- Goal of the exercise
Pick out each line in these entries that contains the string "Given".

- Supplied data
# # #

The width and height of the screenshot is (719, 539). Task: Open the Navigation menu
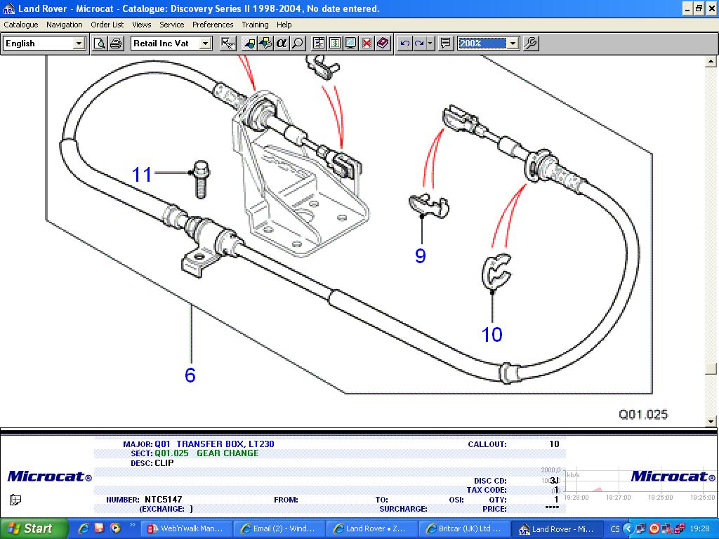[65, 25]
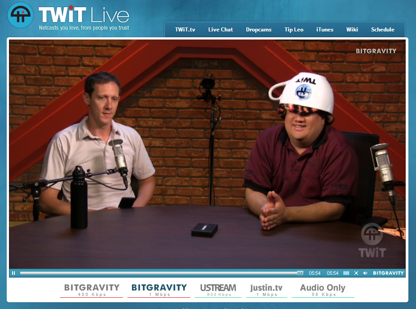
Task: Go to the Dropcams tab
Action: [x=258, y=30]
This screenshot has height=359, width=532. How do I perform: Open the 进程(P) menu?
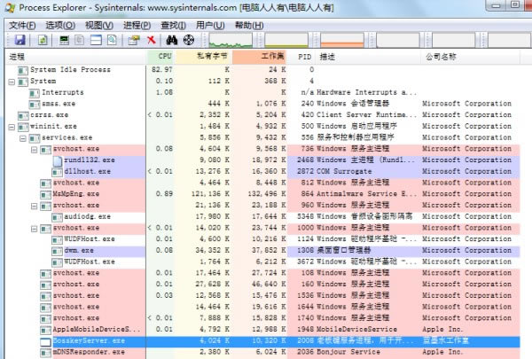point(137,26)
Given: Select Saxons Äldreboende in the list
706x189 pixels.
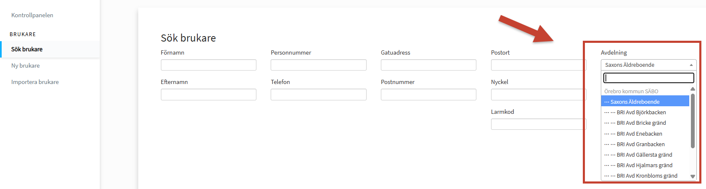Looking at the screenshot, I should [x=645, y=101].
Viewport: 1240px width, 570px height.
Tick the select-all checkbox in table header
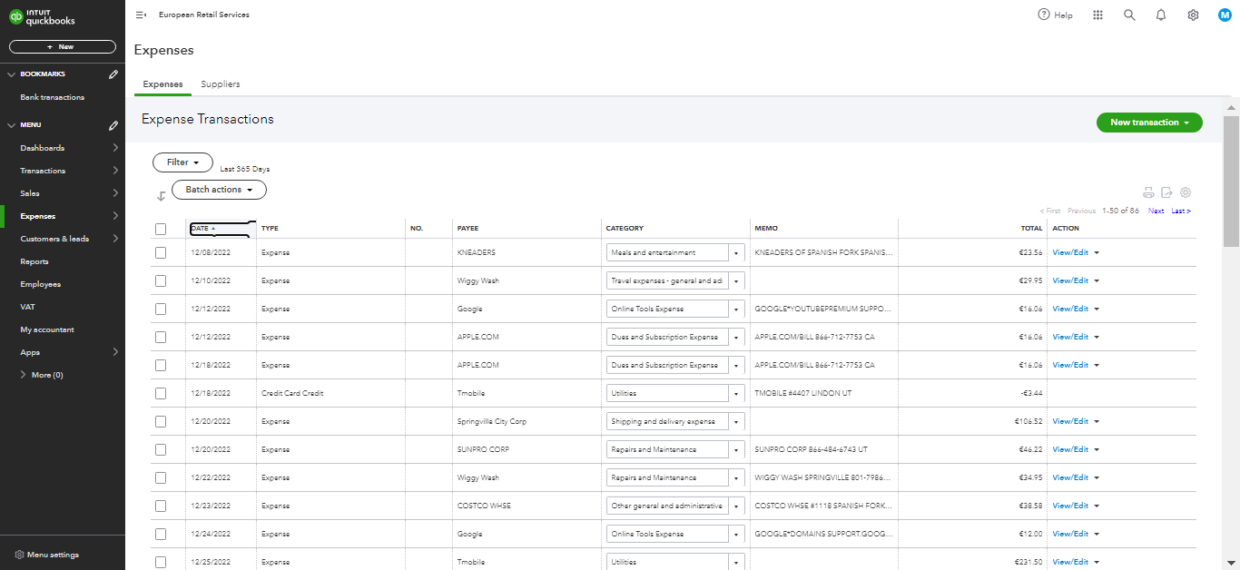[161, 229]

# # #

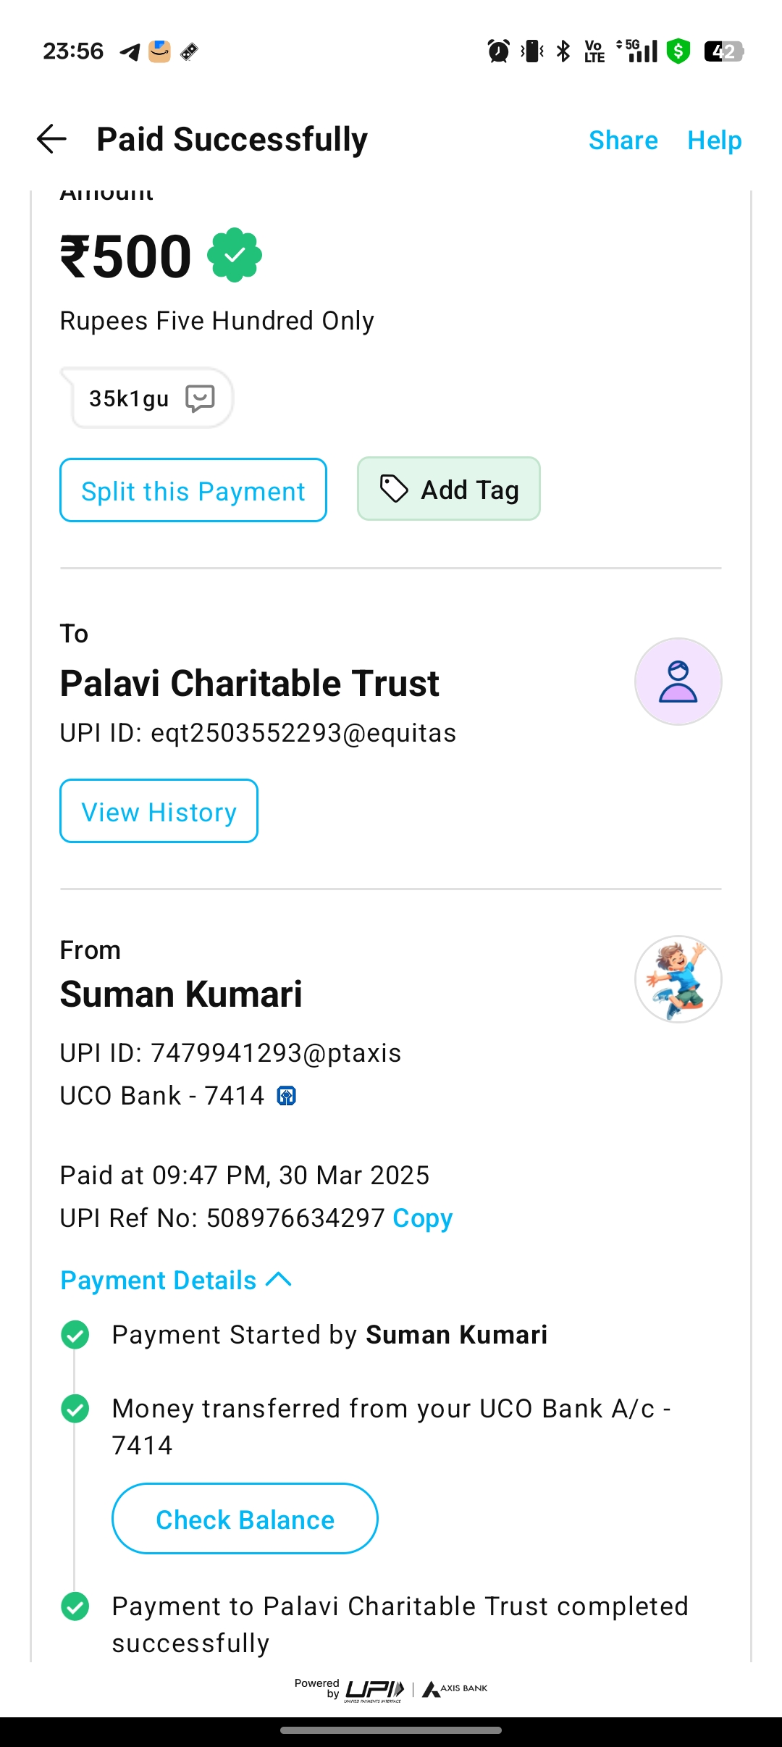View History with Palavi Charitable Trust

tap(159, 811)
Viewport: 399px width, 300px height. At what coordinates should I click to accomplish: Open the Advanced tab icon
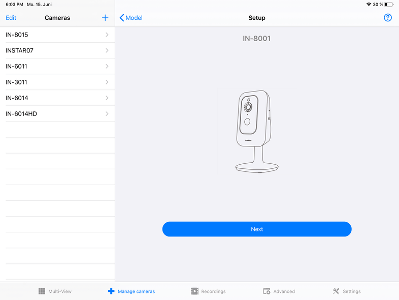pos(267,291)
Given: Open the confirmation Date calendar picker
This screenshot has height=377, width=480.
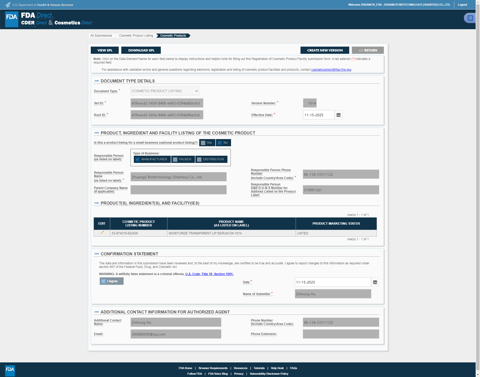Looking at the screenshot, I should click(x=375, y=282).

# # #

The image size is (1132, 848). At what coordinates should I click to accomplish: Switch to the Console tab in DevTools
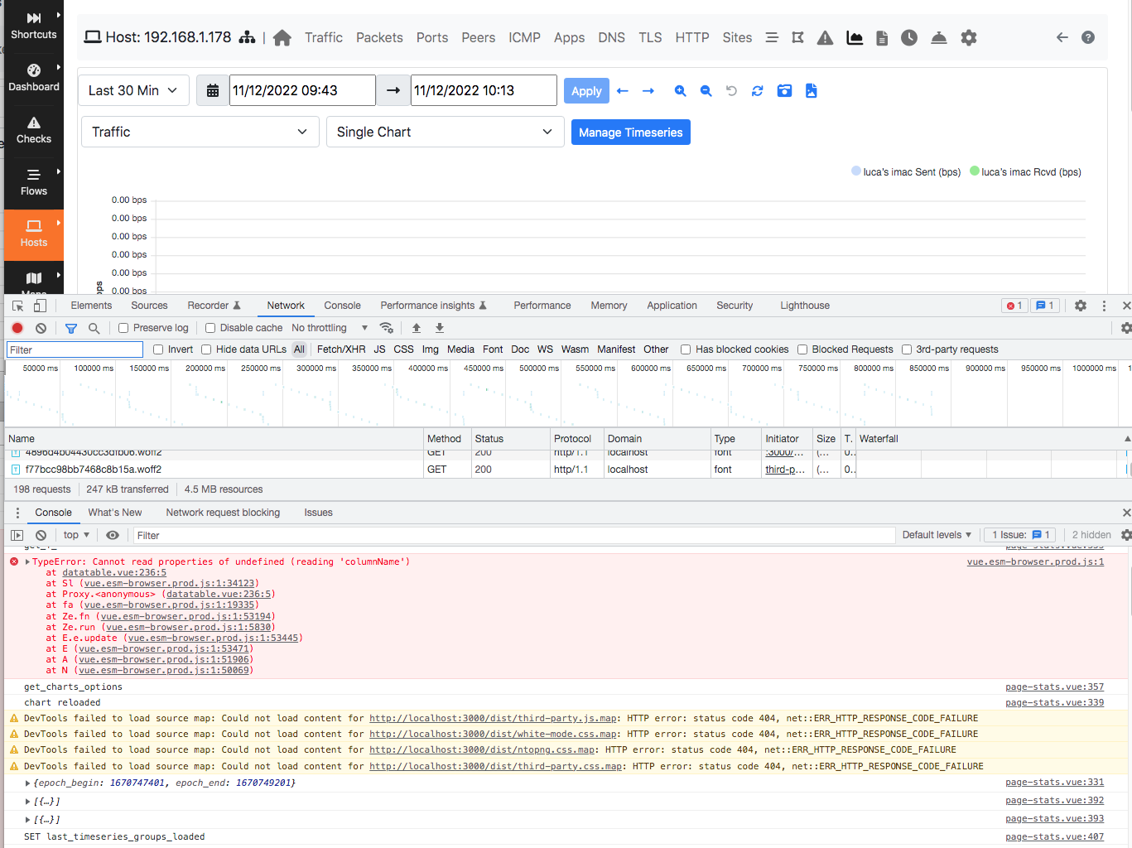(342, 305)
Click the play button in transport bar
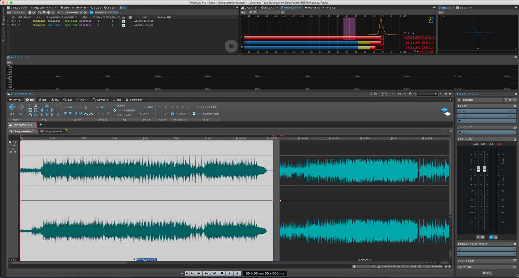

# # #

- Result of this exercise
Given: Select Saxons Äldreboende in the list
Given: Open the confirmation Date calendar picker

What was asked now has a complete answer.